Tuesday, 5 May 2009

Eastern Standard Tribe

As any regular reader will no doubt have noticed from my reading list, I am a bit of a Cory Doctorow fan. I like the kinds of things that he champions on Boing Boing, and while I think I first heard of him through the short story When Sysadmins Ruled The Earth it was reading Little Brother for the first time last year that really made me like his work a lot. Little Brother is a really great near future thriller that young adults can really get their teeth into and get something out of since it deals with such interesting ideas as civil liberties and digital freedoms.

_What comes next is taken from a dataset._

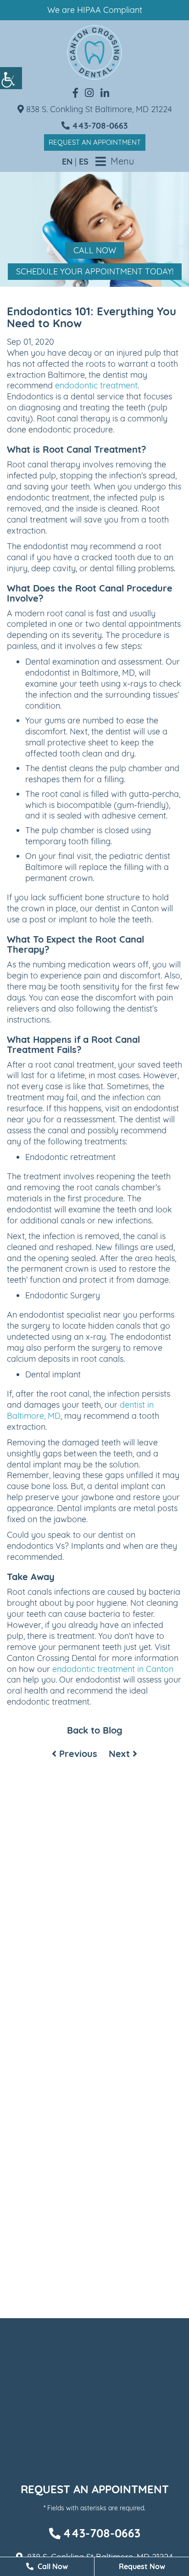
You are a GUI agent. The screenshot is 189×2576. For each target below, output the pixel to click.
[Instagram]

If Little Brother is a mini-masterpiece then Eastern Standard Tribe is an early sketch, a rough drawing that shows a lot of promise but which ultimately falls short for the reader. The ideas - derived from circadian rhythms and being culturally connected to people not physically close to you in the digital age, as well as a slew of well-handled ideas on things like new media and a more bureaucratic society - are cool and interesting, and no-one can doubt that Doctorow has a great ability for taking interesting ideas and dropping them into stories. However, in this earlier work it shows in the plotting that he is still developing as a writer. The build up of the story is interesting, but the end appears so quickly and happens so fast that you have to blink in case you miss it (much like in Down And Out In The Magic Kingdom).

I've just realised looking back over my first two paragraphs that I've not really told you much about the plot, but I think that's OK, that's something that you can discover for yourself. As a springboard for an interesting future that has some well thought out ideas playing in the foreground, Eastern Standard Tribe does not disappoint. The plot is fast-moving, and though I felt a bit cheated at the sudden end it is a great ideas novel and well worth reading as an example of an author with a brilliant mind for speculating about the future.

Eastern Standard Tribe is available to download for free under a Creative Commons license.